*DATA LISTING:*
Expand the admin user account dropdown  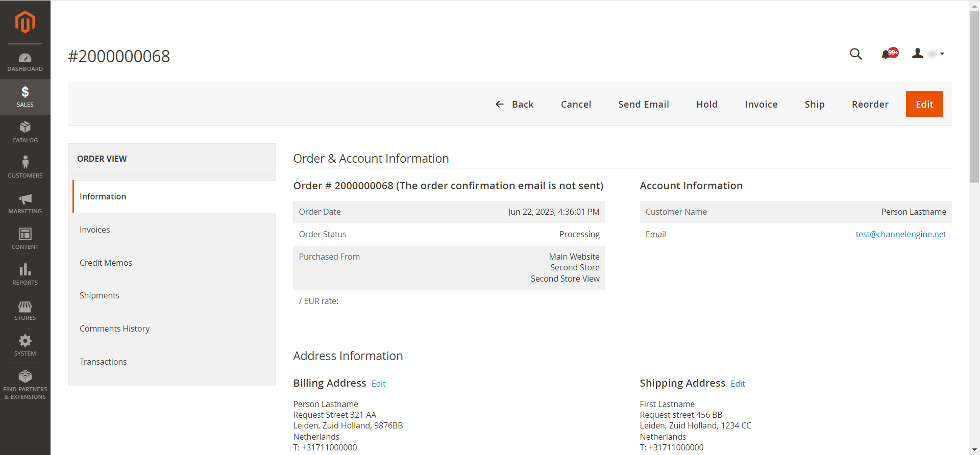coord(927,54)
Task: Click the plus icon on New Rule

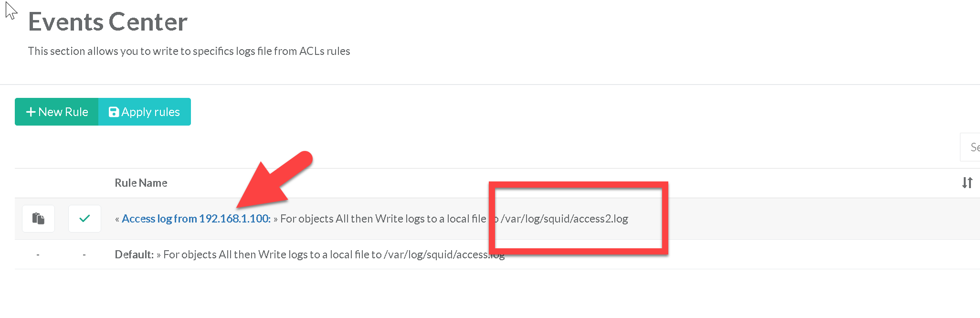Action: point(31,112)
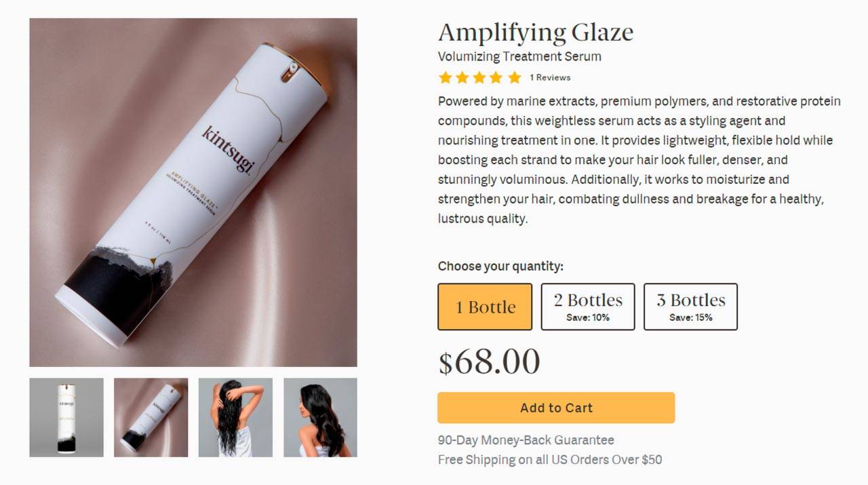The width and height of the screenshot is (868, 485).
Task: Select the 1 Bottle quantity option
Action: tap(485, 307)
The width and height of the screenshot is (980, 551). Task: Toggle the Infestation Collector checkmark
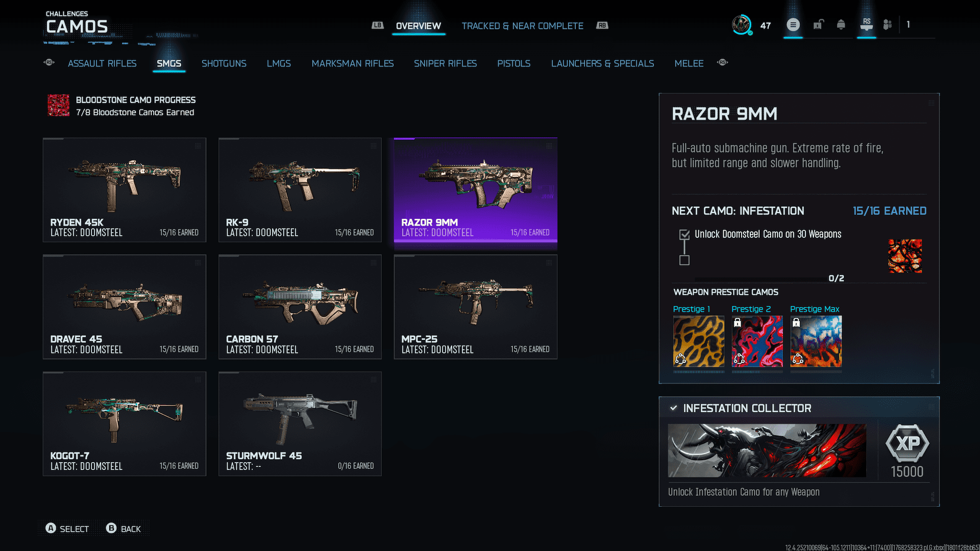(673, 408)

*BRIEF:*
Your answer must be the lines from the line containing "The width and height of the screenshot is (980, 551)." through the final line of the data, written out exactly, both ends included and pictures left out.

*TASK SOLUTION:*
The width and height of the screenshot is (980, 551). Task: Toggle the Infestation Collector checkmark
(673, 408)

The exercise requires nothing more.